Hundreds of Nvidia H100 GPUs failed during Llama 3 training

During Llama 3 training, Nvidia H100 GPUs were the most sensitive components. More specifically, HBM3 memory frequently failed.

Meta trained Llama 3 405B on a GPU supercomputer with 16,384 Nvidia H100 80 GB GPUs. During the 54-day training period, the cluster encountered 419 failed components. On average, something went wrong about every three hours.

Fragile component

In about half of the cases, it had “something” to do with the H100 GPUs. In 17.2 percent of cases, a component failure was due to a fault in the HBM3 memory. In another thirty percent, another problem with the GPU (or NVLink) was the cause.

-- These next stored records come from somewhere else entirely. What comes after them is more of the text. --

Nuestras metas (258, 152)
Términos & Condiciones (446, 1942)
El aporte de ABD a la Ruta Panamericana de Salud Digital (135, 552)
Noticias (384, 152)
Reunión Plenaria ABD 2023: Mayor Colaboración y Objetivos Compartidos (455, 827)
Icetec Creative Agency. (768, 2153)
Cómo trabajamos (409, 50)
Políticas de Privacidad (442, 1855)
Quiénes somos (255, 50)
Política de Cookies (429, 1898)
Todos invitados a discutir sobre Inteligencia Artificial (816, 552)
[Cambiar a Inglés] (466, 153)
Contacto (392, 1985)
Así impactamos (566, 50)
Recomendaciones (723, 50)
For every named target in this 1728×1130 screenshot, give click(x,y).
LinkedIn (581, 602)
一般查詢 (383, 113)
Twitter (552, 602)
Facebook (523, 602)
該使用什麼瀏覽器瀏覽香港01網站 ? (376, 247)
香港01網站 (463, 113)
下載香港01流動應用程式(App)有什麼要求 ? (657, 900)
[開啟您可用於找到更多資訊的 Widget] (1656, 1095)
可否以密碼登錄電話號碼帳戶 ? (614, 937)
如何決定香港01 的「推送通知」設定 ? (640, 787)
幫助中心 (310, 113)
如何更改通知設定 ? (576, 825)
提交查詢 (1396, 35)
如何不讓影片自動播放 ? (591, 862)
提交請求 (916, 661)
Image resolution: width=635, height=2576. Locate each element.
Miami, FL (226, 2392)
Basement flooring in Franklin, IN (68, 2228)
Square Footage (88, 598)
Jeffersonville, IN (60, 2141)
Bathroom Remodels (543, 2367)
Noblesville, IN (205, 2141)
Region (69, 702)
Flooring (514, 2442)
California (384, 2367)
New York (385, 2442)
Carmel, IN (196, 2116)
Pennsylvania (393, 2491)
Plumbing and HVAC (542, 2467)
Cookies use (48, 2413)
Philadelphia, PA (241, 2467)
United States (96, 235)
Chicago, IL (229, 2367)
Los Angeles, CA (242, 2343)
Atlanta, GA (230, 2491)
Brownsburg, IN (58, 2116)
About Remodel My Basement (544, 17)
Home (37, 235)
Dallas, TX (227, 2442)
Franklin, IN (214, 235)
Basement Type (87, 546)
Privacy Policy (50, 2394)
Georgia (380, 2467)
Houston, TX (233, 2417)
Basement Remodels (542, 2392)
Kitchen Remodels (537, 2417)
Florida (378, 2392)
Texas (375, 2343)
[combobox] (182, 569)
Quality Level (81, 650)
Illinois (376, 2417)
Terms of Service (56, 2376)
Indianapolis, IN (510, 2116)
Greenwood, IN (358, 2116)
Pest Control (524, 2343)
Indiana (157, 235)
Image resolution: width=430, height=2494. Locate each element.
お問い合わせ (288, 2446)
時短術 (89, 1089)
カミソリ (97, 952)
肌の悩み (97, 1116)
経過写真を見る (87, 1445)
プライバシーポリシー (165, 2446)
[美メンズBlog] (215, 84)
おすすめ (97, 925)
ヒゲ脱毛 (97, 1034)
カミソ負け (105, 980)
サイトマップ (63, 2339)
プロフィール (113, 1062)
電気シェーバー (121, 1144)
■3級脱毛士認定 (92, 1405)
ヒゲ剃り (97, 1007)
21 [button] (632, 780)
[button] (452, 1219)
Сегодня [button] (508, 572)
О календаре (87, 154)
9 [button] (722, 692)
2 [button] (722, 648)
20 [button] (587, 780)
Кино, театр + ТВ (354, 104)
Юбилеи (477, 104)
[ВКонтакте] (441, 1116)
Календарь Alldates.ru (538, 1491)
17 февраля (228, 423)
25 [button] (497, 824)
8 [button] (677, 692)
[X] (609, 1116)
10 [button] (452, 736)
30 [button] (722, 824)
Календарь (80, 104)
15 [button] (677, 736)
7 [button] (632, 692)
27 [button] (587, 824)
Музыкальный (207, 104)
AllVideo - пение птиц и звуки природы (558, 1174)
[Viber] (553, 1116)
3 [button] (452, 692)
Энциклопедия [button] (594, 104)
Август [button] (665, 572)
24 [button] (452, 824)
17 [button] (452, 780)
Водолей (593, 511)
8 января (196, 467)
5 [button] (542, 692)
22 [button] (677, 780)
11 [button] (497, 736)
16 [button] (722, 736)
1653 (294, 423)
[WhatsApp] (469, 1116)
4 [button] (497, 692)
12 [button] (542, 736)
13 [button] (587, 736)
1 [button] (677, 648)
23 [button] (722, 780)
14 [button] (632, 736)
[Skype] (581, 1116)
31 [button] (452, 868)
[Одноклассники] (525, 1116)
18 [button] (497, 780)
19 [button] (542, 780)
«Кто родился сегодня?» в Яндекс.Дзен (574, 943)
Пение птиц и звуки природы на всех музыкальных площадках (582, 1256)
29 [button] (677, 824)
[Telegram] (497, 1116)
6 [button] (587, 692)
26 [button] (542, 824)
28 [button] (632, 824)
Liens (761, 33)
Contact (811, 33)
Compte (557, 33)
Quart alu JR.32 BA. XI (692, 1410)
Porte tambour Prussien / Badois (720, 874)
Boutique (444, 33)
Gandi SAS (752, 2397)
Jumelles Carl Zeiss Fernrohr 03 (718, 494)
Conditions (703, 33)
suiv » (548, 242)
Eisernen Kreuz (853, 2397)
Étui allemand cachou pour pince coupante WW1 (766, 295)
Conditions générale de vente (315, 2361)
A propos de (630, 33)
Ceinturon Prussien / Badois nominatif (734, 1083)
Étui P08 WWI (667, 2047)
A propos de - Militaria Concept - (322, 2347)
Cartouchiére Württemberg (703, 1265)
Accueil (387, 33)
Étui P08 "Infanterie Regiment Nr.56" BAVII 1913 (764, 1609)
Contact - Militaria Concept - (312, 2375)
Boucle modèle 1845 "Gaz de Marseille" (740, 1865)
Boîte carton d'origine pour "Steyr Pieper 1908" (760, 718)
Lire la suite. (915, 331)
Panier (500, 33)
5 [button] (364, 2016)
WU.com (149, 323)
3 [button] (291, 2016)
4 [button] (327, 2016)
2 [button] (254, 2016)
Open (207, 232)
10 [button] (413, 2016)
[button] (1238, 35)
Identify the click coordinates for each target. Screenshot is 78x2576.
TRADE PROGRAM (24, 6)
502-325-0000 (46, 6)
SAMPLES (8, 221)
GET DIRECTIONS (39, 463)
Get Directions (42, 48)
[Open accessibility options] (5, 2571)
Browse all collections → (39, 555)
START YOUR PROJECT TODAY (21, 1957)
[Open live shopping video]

Only two CPUs failed during training. Other failures were due to a variety of different hardware and software errors. The GPUs proved to be by far the most fragile components of the cluster, although the impact of the defects was limited during the training period. Meta claims to be able to train effectively 90 percent of the time.

The company used several techniques to minimize component failures. Given the size of the training cluster, failures were inevitable. To train efficiently, a large parallel system must be able to handle local problems. Meta used software to quickly detect faulty GPUs and quickly fix problems. This was often done automatically. Only three incidents were resolved through manual intervention alone.

Economies of scale

The numbers illustrate the challenges of training large AI models. The size of the training clusters is so large that problems often arise in the training process. It is up to researchers and specialists to continue training even in the event of hardware failures.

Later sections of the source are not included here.